Shutdown Corner - NFL

James Harrison apologizes, but will damage control be enough?

You knew that at some point, Pittsburgh Steelers linebacker James Harrison(notes) was going to have to do some fairly major damage control regarding the interview he gave to Men's Journal magazine for its August issue. In that interview, Harrison called NFL commissioner Roger Goodell "stupid," a "crook," and a "devil," among other things, concluding his soliloquy on the Commish with the trenchant thought that if Goodell were on fire, Harrison wouldn't stop to urinate on him. He also threw Steelers quarterback Ben Roethlisberger(notes) and running back Rashard Mendenhall(notes) under the bus, and took shots at NFL player Brian Cushing(notes) and former player Rodney Harrison(notes) for alleged steroid use.

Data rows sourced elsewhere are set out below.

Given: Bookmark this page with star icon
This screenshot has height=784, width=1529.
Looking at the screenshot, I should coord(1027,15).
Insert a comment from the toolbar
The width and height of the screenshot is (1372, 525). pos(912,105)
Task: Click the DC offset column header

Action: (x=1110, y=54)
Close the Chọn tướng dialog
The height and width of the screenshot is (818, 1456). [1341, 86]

Throw in a cover shot in which Harrison posed with two guns, and the occasional gay slur ... all in all, it was quite the little blowup.

Harrison first claimed that Men's Journal writer Paul Solotaroff had twisted his words, but after Solotaroff went on and told his eminently rational side of the story, Harrison's believability index dropped right through the floor.

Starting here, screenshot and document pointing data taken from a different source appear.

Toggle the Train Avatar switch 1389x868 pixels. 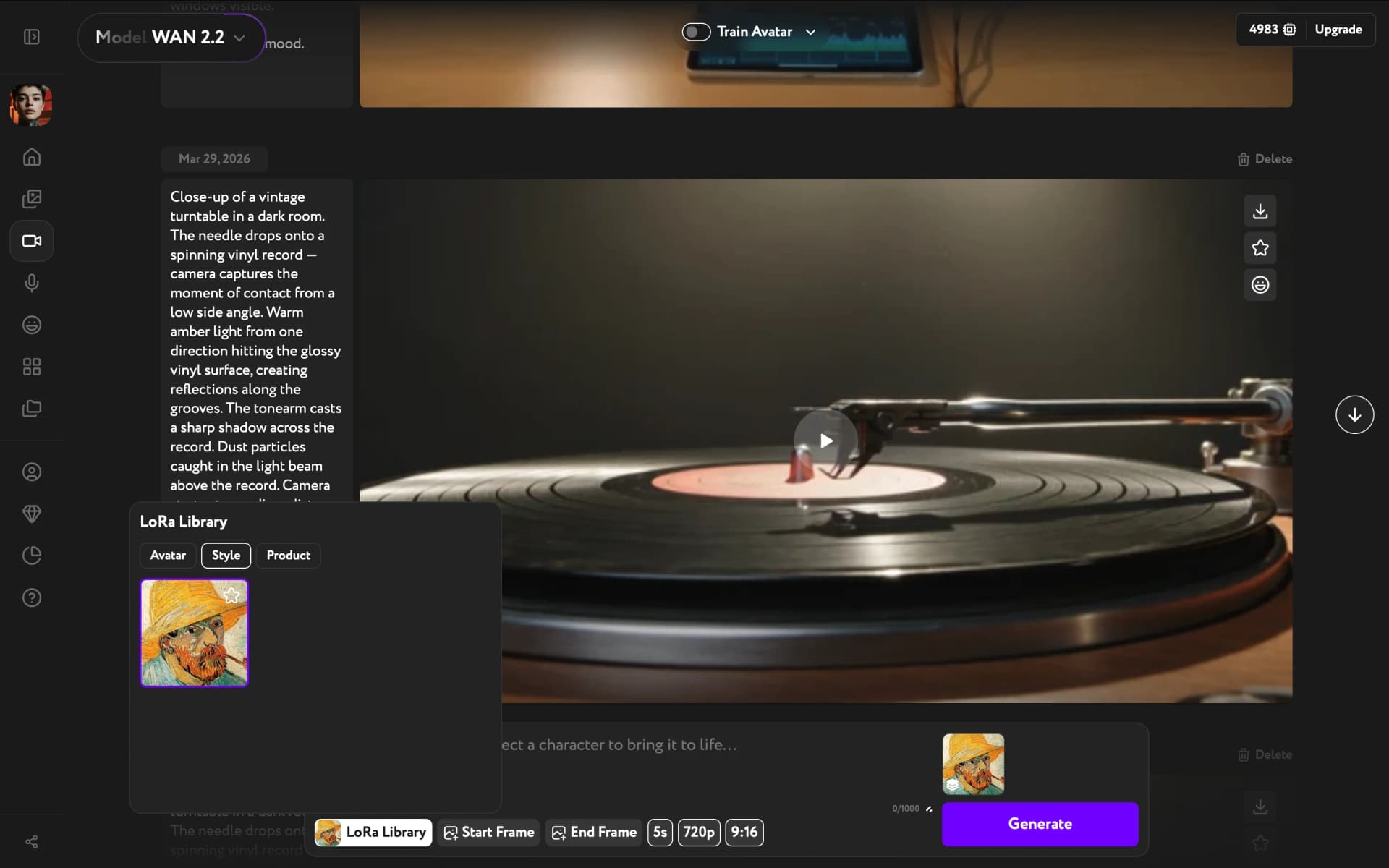(695, 32)
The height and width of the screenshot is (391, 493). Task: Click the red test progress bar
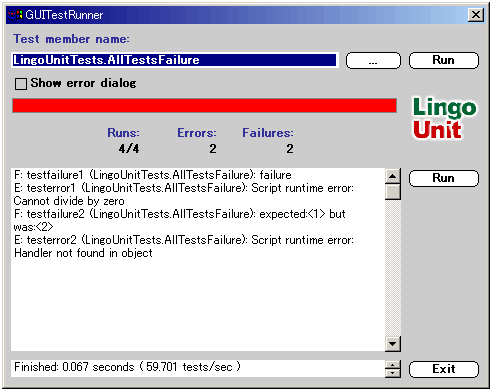pyautogui.click(x=204, y=106)
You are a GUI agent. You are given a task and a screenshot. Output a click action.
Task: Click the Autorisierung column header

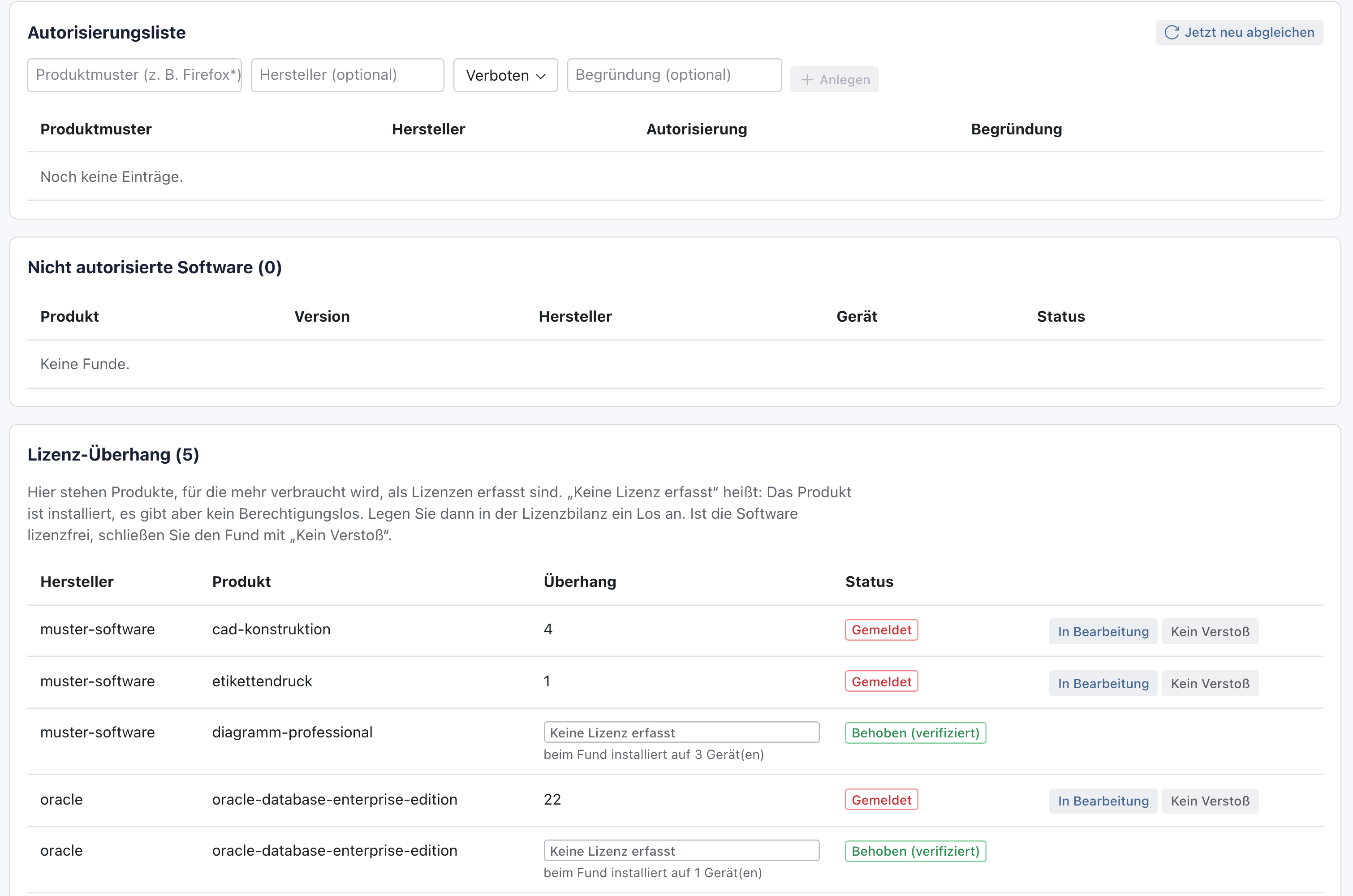[697, 130]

"James is speaking for thousands when he issues those remarks," Solotaroff said. " ... I got to James in May of this year [for the interview], so let's count backwards. He'd had about eight months to seethe and stew about having been made the poster boy of the NFL concussion syndrome … Here's a guy who never comes off the field, who played the entire 2010 season with two ruptured disks, couldn't push off his right leg, had no strength, very little explosion, and had 10 sacks and finished third in the Defensive Player of the Year voting. If they [the Steelers] want to cut bait with James, there's this portly fellow in New York -- Ah, what's his name? Oh yeah, Rex Ryan -- who would be able to find a place for him at right outside linebacker. James is going to land on his feet."

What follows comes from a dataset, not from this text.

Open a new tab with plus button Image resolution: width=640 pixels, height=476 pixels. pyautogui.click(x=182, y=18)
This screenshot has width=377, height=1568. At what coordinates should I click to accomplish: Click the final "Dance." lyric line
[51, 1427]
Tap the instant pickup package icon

In the end, Harrison had to resort to the only thing that may get him off the hook to any degree with the league, and that was the (relatively) well-crafted public apology, which he posted on his Facebook page. You can read the full text of the apology after the jump; I'll just add that I wish Harrison would find better ways to communicate what he has to say. I think he has some very valid points about the way the league hands out on-field discipline, but he's putting those thoughts out there in ways that make him impossible to be taken seriously.

In any case, here's the latest:

I'll start by offering my apologies for some of the words that I said during the four days in May that Men's Journal was invited to my house to discuss what the NFL has recently been portraying as their attempts at 'player safety' rules and regulations, and to cover my everyday workout routine.

I did make comments about my teammates when I was talking about the emotional Super Bowl loss, but the handful of words that were used and heavily publicized yesterday were pulled out of a long conversation and the context was lost. Obviously, I would never say that it was all Ben's or Rashard's fault that we lost the Super Bowl. That would be ridiculous. Both Ben and Rashard are great players and great teammates. Clearly the entire team bears responsibility for the loss, me included. It was a team effort and a team loss. My teammates know me well, and hopefully understand the things I said were not meant to accuse them of the loss. We all have discussed several things that went wrong in the Super Bowl since that day. What I do apologize for and take full responsibility for is for speaking in such a candid manner to someone outside the team.

I also need to make clear that the comment about Roger Goodell was not intended to be derogatory against gay people in any way. It was careless use of a slang word and I apologize to all who were offended by the remark. I am not a homophobic bigot, and I would never advocate intolerance of gay people.

As far as the photo that was shown on air yesterday, collecting guns is a hobby of mine, and I advocate the responsible use of firearms. I believe in the right to bear arms. I like to go to the shooting range. I like to hunt. I like to fish. I could just as easily have posed with my fishing poles but it obviously wouldn't be an interesting picture for the magazine. I am not promoting gun violence by posing for that photo. There are also other photos in the magazine story that were not shown on air yesterday — including me with my sons, with my mom and as a kid.

Unfortunately, the above items and other comments have detracted from the original purpose of the story — a position I have been advocating for some time now. If player safety is the NFL's main concern, as they say it is, they are not going about it in an effective manner. There's nothing about extending the season or issuing exorbitant fines on defensive players that makes any shift toward the prevention of injury to players.

I believe that the league may have been feeling increasing pressure about injuries and concussions last year, and that they panicked and put rules in place that weren't fully thought out. I'm not advocating more flags and fines, I'm just saying that the current rules are not completely fair, and I don't believe in the way that the league is handling their position as overseer of the NFL and the well-being of its players.

As far as the character and reputation hits I may suffer as a result of my comments in the article, I'll take those hits and more if it brings increased attention to the re-examination and installation of rules and regulations that would create a real impact on player safety.